══ Text excerpt ══

Disaster aid that Florida leaders have been calling on Congress to pass for months has finally gone through.
An $89.3 billion funding measure which provides disaster aid for Florida from Hurricane Irma, as well as Texas and Puerto Rico from Hurricanes Harvey and Maria, and California from an active wildfire season, was signed for as part of a budget deal to keep the federal government running on Friday morning.
“This is a big win for all those who are still struggling to recover from last summer’s devastating storms,” U.S. Senator Bill Nelson(D-Fla.) said. “For some, the funding in this bill is a light at the end of the tunnel and a major step forward in helping them return to the way life used to be before these storms.”
A funding bill had been passed by the House before Christmas, but it was spun off from the temporary government funding measure that kept the government operating through Thursday night at midnight. A disaster funding bill was last passed through Congress in October.
The disaster funding was part of a two-year spending deal announced earlier this week, that will also keep the government operating for another six weeks. The Senate passed the bill 71-28 around 1:30 a.m. Friday morning, while the House passed it four hours later.
President Donald Trump said on Twitter he signed the bill Friday morning, ending a government shutdown that lasted about nine hours.
Just signed Bill. Our Military will now be stronger than ever before. We love and need our Military and gave them everything — and more. First time this has happened in a long time. Also means JOBS, JOBS, JOBS!
— Donald J. Trump (@realDonaldTrump) February 9, 2018
“Just signed Bill,” Trump tweeted. “Our Military will now be stronger than ever before. We love and need our Military and gave them everything – and more. First time this has happened in a long time. Also means JOBS, JOBS, JOBS!”

═══
══ Dataset entries ══

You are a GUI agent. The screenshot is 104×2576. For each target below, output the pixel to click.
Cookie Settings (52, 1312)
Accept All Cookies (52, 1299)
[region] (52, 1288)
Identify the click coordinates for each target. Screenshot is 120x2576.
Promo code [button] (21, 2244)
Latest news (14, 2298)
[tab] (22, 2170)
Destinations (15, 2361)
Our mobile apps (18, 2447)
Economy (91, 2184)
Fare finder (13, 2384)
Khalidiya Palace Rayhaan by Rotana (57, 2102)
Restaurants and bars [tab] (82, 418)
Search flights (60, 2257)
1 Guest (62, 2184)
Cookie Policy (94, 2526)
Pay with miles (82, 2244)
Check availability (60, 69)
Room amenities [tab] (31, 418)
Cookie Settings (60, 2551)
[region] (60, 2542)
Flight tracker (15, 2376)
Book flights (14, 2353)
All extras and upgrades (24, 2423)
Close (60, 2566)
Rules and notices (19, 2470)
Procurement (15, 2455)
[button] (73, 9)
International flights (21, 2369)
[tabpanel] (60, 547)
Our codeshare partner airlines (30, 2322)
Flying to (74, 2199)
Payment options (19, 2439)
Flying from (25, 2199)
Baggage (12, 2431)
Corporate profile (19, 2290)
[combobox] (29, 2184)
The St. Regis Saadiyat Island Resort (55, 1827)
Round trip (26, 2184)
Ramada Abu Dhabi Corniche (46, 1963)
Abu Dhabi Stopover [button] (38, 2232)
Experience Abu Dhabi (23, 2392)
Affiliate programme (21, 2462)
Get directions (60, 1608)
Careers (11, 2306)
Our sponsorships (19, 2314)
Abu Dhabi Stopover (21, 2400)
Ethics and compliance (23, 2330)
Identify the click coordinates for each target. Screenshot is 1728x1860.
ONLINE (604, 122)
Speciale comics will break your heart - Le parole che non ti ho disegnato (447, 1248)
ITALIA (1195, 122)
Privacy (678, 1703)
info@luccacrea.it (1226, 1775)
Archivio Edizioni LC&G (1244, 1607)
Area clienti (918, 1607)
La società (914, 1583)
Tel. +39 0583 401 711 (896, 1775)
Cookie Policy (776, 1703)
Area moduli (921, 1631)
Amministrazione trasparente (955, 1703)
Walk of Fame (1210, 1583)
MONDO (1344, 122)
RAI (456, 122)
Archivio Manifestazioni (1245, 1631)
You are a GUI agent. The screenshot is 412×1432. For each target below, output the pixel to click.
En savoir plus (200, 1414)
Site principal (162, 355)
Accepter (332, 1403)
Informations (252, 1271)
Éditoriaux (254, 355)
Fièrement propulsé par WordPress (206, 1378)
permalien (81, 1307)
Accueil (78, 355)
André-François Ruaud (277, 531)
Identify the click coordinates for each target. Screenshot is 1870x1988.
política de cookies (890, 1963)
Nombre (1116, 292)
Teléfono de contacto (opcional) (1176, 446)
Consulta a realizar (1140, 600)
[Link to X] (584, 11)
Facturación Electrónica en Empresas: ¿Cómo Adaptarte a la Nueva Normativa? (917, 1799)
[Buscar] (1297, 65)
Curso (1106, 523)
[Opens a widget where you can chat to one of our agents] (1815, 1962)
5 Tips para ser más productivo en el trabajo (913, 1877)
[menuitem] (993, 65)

═══

» Exercises to complete:
1 – According to the disaster aid article, what was the Senate's vote on the bill?
2 – Using the disaster aid article, explain why Senator Bill Nelson calls the funding a big win.

» Results by task:
1 – The Senate passed the bill 71-28.

2 – He says it is a big win for everyone still struggling to recover from last summer's devastating storms. For some of them, the funding is a light at the end of the tunnel and a major step toward returning to the way life was before the storms.